Let me get this straight … I want to make sure I understand this … You really want your expensive HPC computing resource/platform setup by someone who doesn’t know HPC?
Sort of like you wanting that expensive database server set up by a windows technician with no knowledge of databases? Or that nice web server set up by someone with no knowledge of web servers. Or …
The point should be obvious.
There were other bits about “linux clusters being hard to set up and then appropriately tune up”. Ummm… I guess they didn’t see this.
It is not hard to cable boxes together, and get something running quickly. For the simplest cluster designs, this works very well with Rocks. You answer a few questions after booting from a DVD, and your system is up pretty quickly afterwords. Clusters from 1 to 2048 nodes. Doesn’t matter, the admin time does not scale with the number of nodes.
Of course for more complex computational analysis you need better cluster designs. It is beyond me how a windows technician with no knowledge of HPC could possibly be an asset in this case.
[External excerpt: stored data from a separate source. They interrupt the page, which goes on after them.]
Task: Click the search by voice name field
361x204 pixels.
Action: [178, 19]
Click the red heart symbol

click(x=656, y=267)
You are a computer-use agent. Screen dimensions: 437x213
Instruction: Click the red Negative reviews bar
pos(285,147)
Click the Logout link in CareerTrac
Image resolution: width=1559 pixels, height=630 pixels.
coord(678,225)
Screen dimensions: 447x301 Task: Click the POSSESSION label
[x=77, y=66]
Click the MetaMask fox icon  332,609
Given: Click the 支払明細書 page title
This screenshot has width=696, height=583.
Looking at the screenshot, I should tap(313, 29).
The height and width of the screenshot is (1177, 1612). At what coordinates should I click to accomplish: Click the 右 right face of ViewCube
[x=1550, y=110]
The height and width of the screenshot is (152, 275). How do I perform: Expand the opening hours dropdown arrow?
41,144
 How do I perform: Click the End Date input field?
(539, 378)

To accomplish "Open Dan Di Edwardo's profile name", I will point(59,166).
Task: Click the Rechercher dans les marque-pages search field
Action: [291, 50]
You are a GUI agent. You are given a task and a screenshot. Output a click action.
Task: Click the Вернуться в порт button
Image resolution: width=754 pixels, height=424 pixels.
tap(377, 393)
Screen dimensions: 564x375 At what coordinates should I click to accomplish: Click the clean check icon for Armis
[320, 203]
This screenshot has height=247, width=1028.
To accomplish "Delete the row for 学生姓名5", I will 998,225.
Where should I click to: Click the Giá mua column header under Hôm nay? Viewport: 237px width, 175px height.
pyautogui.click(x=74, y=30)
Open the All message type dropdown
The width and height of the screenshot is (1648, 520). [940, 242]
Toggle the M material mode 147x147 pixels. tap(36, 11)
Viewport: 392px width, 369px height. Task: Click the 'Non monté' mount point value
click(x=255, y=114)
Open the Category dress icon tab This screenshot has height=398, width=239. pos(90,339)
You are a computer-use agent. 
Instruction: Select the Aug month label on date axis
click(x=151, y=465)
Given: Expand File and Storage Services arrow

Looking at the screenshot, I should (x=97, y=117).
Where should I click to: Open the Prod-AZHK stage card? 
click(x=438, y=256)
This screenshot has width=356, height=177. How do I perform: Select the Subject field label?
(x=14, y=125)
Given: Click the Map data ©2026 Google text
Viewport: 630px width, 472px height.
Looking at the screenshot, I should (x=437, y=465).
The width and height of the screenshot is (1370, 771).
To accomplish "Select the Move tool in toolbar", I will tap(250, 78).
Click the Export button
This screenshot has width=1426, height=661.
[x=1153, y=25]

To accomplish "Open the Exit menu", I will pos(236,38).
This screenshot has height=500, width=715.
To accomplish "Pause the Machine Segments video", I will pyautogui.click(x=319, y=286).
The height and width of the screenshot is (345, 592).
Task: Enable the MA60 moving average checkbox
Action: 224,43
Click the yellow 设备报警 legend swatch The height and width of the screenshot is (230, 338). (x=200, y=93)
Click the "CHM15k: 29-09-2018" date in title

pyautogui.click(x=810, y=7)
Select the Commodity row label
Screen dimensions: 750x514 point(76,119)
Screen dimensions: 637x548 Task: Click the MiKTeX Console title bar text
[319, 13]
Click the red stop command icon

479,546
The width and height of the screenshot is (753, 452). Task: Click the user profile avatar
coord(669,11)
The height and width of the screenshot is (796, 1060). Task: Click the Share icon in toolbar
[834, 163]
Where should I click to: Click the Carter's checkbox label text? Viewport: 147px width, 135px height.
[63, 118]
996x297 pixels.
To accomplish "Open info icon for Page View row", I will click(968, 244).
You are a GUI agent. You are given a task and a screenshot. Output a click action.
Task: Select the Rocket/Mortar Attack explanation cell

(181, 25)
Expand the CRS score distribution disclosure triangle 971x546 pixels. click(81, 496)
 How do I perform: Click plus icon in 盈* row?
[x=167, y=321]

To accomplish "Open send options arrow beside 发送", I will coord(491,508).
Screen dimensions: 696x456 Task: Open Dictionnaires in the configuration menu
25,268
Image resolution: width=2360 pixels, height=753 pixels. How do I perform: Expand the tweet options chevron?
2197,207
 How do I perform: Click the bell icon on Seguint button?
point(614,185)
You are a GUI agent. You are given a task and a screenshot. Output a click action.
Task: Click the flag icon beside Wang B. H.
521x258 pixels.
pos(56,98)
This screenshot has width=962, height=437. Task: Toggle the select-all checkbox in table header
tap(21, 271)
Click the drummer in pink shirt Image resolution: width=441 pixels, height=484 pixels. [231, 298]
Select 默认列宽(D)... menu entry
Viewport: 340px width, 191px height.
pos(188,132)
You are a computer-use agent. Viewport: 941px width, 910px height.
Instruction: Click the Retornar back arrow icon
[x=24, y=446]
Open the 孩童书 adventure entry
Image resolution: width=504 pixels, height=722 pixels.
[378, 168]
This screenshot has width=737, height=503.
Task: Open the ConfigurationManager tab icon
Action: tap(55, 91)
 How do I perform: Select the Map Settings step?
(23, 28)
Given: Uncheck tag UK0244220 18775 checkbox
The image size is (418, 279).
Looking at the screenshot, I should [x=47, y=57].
While I am sure the windows technician could in fact install windows, I would be hardpressed to imagine they could deal with tuning for bursty file server workloads, performance optimization under a variety of run circumstances, or even deal with ameliorating problems with the same.
I am not sure what to think about anyone willing to trust the setup of a critical component to someone who doesn’t quite grasp what the component does, how it all works … Yeah, you can tinker with your car’s engine. You might even be able to fix things if you are not trained to, by carefully following a set of instructions. But there is a very limited range of things you can do, and you would lack the experience to deal with issues that often do arise. Thats why, unless you are experienced with dealing with your cars engine, you ask it to be serviced by someone who knows how the engine works, and has a fighting chance of identifying and fixing problems. Sure you will save a little money upfront if you bring your car to your cosmotologist to get it fixed, but there is a pretty good chance that they can do a very limited range of operations before they are completely lost. Same with the windows technician.
But I called it, and I was spot on. Windows Cluster is part of tactical efforts of Microsoft to deal with Linux as a threat. Not part of a strategy to grow in the growing HPC market. HPC has been growing at a tremendous clip long before Microsoft offered any products here.

3 thoughts on “When I calls them, I really calls them …”

  1. I can’t decide if I want to get into this again, because it’s hard for me to parse your last paragraph. (Yes, Microsoft is employing tactical efforts to deal with Linux as a threat. Yes, they want to see the HPC market grow, and they want to grow their market share as well. I don’t think those things are mutually exclusive.)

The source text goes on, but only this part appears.